Origination fee. Once your mortgage has been approved, the lender will charge an origination fee to set up the loan. This is a percentage of your entire loan and usually ranges from zero to 1.5 percent of your mortgage amount.
Attorney fees. Some states require you to have an attorney present when you close your mortgage. Even if you aren’t required to hire one, attorneys can help you review the documents to make sure the deal is fair. This fee depends on the attorney’s rates.
Mortgage broker fee. If you worked with a mortgage broker to find your loan, her or she will charge a fee. The fee is a percentage of the total loan, typically 1 to 2 percent. Either you, the lender or the seller will pay the fee, depending on what you negotiate.
Prepaid interest. After you close your loan, there will likely be a gap of several days or weeks before your first mortgage payment is due. The lender will ask you to prepay the mortgage interest for that period of time so you’re up to date on interest by the time you make your first loan payment.
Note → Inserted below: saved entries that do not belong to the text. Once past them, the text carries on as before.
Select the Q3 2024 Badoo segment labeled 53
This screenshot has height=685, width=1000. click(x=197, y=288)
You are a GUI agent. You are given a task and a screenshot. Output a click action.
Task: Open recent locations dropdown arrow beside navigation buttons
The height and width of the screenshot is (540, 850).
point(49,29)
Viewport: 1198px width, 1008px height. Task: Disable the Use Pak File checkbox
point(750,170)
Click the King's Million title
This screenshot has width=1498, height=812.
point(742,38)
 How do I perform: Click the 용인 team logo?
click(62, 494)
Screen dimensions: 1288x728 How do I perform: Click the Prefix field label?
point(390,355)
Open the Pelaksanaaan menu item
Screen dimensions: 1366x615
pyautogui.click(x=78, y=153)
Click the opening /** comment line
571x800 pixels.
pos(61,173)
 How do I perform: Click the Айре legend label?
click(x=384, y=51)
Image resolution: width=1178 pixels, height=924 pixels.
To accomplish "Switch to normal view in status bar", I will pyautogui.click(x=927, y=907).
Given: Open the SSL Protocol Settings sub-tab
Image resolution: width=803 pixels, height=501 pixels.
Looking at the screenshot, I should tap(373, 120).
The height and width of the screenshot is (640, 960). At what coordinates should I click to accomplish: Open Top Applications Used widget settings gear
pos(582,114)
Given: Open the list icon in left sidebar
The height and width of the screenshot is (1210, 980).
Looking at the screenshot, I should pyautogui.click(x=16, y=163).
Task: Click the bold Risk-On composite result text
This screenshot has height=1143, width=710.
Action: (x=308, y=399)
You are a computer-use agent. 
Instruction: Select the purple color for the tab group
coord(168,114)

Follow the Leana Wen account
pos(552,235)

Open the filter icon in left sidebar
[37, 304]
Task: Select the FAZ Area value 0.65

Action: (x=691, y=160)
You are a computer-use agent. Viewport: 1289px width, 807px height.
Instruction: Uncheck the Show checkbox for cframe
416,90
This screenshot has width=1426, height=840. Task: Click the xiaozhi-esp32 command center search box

Lender’s title insurance. Lender’s title insurance protects the lender in case of legal issues with ownership of the property. For example, if someone files a lawsuit alleging the previous owner wasn’t legally allowed to sell the property, title insurance covers the lender’s legal expenses. Lenders usually require you to purchase this insurance on their behalf. The average lender-only policy costs about $1,000.
Owner’s title insurance. If you want to protect yourself against legal issues from transferring the title, you can buy owner’s title insurance. It would cover the legal costs in case of future issues with the title.